What are the types of sinkholes?

Not all sinkholes are the same, however, even if the overall process — water eroding bedrock — is the same. There are three types of natural sinkholes.

1. Dissolution sinkholes. These sinkholes are the result of there not being much groundcover, like vegetation, over the bedrock. Water slips through pre-existing holes in the bedrock and begins to circulate through the bedrock. A depression in the ground can form, and if the bedrock layers beneath are sturdy enough or there’s enough debris blocking the flow of water, the sinkhole may stop deepening. This could result in the formation of a pond-like areas and even wetlands, according to the USGS.

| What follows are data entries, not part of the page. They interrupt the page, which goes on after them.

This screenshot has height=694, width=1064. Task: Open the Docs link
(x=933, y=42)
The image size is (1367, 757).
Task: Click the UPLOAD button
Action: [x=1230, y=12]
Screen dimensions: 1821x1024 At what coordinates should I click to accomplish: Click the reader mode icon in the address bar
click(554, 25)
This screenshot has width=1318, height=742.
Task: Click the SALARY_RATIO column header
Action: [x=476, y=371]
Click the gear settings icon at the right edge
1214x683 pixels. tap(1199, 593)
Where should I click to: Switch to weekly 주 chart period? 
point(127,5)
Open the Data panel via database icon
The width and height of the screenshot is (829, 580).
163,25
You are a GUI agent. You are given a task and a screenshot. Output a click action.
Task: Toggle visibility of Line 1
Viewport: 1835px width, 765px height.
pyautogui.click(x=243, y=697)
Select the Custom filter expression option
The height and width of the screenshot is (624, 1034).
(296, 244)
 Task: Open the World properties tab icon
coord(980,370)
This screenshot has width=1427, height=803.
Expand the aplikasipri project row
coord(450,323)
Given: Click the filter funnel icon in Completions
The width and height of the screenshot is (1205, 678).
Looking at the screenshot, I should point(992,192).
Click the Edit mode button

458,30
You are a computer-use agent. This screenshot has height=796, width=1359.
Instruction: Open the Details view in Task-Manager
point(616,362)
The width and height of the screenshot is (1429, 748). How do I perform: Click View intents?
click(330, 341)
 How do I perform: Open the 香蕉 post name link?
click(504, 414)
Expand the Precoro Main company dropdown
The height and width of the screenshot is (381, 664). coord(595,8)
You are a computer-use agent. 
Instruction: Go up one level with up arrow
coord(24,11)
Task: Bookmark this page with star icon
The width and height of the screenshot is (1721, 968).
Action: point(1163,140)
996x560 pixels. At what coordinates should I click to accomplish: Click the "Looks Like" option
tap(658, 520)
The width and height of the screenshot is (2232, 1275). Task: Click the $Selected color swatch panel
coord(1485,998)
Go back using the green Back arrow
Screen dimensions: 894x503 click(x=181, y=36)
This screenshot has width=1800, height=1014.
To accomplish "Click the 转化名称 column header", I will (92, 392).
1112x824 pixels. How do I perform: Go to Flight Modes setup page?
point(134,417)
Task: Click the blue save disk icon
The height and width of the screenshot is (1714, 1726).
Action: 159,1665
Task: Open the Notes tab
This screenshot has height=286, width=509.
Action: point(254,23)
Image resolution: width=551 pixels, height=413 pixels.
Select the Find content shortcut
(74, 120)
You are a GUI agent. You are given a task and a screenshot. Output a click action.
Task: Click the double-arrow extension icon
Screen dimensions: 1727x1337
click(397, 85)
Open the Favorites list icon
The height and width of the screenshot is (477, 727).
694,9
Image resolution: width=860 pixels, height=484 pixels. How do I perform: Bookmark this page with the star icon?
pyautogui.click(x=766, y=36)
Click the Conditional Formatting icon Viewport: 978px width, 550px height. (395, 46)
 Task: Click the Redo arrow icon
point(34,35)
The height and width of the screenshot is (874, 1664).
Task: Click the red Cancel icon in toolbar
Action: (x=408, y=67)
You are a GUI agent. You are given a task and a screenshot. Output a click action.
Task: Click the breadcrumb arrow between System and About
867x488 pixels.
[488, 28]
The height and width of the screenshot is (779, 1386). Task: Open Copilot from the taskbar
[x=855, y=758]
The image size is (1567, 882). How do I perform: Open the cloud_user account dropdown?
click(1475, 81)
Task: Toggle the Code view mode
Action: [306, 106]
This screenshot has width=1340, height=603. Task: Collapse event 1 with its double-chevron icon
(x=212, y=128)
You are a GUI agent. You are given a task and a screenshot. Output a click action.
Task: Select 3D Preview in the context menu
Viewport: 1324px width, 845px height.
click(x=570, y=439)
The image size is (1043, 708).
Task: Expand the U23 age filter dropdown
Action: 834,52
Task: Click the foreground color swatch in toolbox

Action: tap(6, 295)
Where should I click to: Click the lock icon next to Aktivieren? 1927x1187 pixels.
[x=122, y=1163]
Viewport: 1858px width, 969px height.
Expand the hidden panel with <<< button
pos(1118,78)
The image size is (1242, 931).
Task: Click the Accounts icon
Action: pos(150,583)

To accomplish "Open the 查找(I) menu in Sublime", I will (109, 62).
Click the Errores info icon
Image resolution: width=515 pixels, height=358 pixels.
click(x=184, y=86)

2. Cover-subsidence sinkholes. These sinkholes start with something permeable covering the sinkhole while also containing a good deal of sand. This sediment begins to spill — or spall as the proper nomenclature refers to it — into those empty caverns among the bedrock. Over time, a depression in the surface may occur. This sediment can block the caverns and prevent the flow of water. These sorts of sinkholes are never very large, according to the Southwest Florida Water Management District, since the sediment prevents the water from further eroding the surrounding bedrock.

3. Cover-collapse sinkholes. Perhaps the most well-known of sinkholes, cover-collapse sinkholes are also the most dramatic. The surface area above the bedrock in this instance is mostly clay, spalls into the cavities. But since the clay is sturdy, arches form as its slowly spalls. This arch continues to support the surface ground until it becomes so thin that it collapses into the cavern below, swallowing up everything above it.

There is one final type of sinkhole, and that’s man-made sinkholes. These sinkholes are the result of a variety of practices, from drilling to mining to changes in water diversion systems to broken pipes.

Can we predict when sinkholes will happen?

While sinkholes have a reputation for being sudden occurrences, they happen over long periods of time. This means there are sometimes signs that a sinkhole could be forming under your feet.

If you’re looking for signs of a sinkhole below a building, the University of Florida recommends being aware of structural cracks in walls and floors, cloudy well water and doors and windows that won’t close properly.

On the ground, there are likely to be more signs, including wilting or dying vegetation, previously buried things — like fence posts, roots or structural foundations — becoming visible, the formation of new and small ponds and slumping trees and fences.

Should a sinkhole occur near you, the Southwest Florida Water Management District recommends evacuating the premises and then notifying your insurance agency and the city.